# sage grouse pics from wyo.



## kingcanada (Sep 19, 2009)

i figured some here might enjoy seeing some sage grouse pics from a state with thousands of them. we do at least have good hunting for these.


----------



## Radar21 (Jun 20, 2008)

I am chasing lopes in the Devils Tower area in a week. Any birds in that area????


----------



## kingcanada (Sep 19, 2009)

loads of sharptails, but completely unsure about sage hens. the area is not known for them. central and southwestern wyo is the region with the big numbers. season ends sept. 30th too. already closed for the devil's tower area.  there is next year though...


----------



## hunt4P&amp;Y (Sep 23, 2004)

I went through about a half dozen arrows shooting them when I was elk hunting... However I had a limit of fresh grouse almost every night!
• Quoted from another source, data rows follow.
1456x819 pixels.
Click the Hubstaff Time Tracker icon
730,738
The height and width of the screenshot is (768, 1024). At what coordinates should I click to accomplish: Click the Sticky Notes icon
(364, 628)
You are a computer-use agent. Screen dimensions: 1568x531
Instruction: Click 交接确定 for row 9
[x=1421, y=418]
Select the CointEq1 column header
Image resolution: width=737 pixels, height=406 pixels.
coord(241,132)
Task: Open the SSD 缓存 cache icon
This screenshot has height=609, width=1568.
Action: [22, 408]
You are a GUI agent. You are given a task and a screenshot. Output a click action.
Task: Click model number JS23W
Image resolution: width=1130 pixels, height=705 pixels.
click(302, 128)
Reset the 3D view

They are damn good!


----------



## kingcanada (Sep 19, 2009)

elk hunting? desert tag? most elk hunters ruin their arrows shooting at our blue grouse up a little higher in the mountains. the rocky terrain is real murder on the broadheads!


----------



## hunt4P&amp;Y (Sep 23, 2004)

I wish I had a desert tag! 

Sorry I didn't read your post well. Yes we were shooting blue/ spruce grouse. I have no idea how they taste so good eating the crap they were..... or maybe I was just that hungry after walking miles and miles! :lol:


----------



## kingcanada (Sep 19, 2009)

blue grouse are absolutely delicious. sage grouse can be, but it depends on how you care for them. unlike other game birds, sage hens have digestive acid in their stomach to break down food and do not depend on the crop to do that job. as a result, that sage/ acid brine will ruin the flavor of the meat fast. clean them as soon as you get to the truck. if you wait, you will have lousy birds.


----------